===== Input material

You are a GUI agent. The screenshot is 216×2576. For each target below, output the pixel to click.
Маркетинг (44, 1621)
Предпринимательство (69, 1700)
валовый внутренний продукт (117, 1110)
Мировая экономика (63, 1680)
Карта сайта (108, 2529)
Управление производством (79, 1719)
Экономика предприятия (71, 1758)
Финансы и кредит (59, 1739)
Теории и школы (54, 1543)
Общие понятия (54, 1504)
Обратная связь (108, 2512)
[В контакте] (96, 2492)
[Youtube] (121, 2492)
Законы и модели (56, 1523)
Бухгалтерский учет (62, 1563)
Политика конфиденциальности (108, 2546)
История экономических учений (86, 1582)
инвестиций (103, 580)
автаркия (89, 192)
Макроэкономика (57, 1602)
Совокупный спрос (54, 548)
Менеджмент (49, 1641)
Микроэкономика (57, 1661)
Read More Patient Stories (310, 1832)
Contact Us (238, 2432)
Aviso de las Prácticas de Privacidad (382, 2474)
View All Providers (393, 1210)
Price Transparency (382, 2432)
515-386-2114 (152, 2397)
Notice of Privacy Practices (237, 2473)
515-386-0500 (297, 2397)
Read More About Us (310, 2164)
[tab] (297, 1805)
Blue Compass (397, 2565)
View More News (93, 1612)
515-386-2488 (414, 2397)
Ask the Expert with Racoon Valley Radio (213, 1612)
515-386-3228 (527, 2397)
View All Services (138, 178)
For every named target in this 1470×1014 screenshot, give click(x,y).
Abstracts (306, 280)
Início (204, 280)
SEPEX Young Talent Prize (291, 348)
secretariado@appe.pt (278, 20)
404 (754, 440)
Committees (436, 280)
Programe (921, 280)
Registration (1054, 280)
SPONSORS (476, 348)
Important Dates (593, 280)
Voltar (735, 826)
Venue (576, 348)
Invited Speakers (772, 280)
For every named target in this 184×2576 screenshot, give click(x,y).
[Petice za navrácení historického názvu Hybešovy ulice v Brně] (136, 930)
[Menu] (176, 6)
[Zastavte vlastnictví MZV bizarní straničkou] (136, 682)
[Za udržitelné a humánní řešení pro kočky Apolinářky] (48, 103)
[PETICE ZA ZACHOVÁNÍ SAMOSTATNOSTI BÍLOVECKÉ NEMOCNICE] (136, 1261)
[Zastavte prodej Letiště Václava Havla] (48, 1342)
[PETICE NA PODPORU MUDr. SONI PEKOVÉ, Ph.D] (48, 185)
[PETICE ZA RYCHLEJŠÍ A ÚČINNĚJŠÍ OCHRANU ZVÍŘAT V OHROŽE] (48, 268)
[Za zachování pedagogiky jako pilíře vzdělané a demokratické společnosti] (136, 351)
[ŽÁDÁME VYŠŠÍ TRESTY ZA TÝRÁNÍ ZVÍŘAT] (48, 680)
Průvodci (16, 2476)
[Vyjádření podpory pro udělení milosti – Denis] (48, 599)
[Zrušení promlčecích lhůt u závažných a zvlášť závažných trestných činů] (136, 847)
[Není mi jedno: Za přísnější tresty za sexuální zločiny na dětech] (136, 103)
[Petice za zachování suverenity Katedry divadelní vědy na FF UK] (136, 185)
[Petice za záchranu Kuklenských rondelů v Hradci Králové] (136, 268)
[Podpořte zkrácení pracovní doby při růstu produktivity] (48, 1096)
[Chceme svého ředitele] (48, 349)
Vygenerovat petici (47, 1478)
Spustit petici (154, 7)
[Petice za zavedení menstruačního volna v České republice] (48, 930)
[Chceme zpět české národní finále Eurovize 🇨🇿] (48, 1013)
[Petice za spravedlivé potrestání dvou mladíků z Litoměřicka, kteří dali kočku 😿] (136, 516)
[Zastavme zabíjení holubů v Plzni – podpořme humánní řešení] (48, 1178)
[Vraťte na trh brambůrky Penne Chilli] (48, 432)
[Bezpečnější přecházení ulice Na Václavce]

==========

Task brief>
Take the listing above from its first line through the line containing "For every named target in this 1470×1014", and transcribe that stretch exactly, with no other lines.

Response>
You are a GUI agent. The screenshot is 216×2576. For each target below, output the pixel to click.
Маркетинг (44, 1621)
Предпринимательство (69, 1700)
валовый внутренний продукт (117, 1110)
Мировая экономика (63, 1680)
Карта сайта (108, 2529)
Управление производством (79, 1719)
Экономика предприятия (71, 1758)
Финансы и кредит (59, 1739)
Теории и школы (54, 1543)
Общие понятия (54, 1504)
Обратная связь (108, 2512)
[В контакте] (96, 2492)
[Youtube] (121, 2492)
Законы и модели (56, 1523)
Бухгалтерский учет (62, 1563)
Политика конфиденциальности (108, 2546)
История экономических учений (86, 1582)
инвестиций (103, 580)
автаркия (89, 192)
Макроэкономика (57, 1602)
Совокупный спрос (54, 548)
Менеджмент (49, 1641)
Микроэкономика (57, 1661)
Read More Patient Stories (310, 1832)
Contact Us (238, 2432)
Aviso de las Prácticas de Privacidad (382, 2474)
View All Providers (393, 1210)
Price Transparency (382, 2432)
515-386-2114 (152, 2397)
Notice of Privacy Practices (237, 2473)
515-386-0500 (297, 2397)
Read More About Us (310, 2164)
[tab] (297, 1805)
Blue Compass (397, 2565)
View More News (93, 1612)
515-386-2488 (414, 2397)
Ask the Expert with Racoon Valley Radio (213, 1612)
515-386-3228 (527, 2397)
View All Services (138, 178)
For every named target in this 1470×1014 screenshot, give click(x,y).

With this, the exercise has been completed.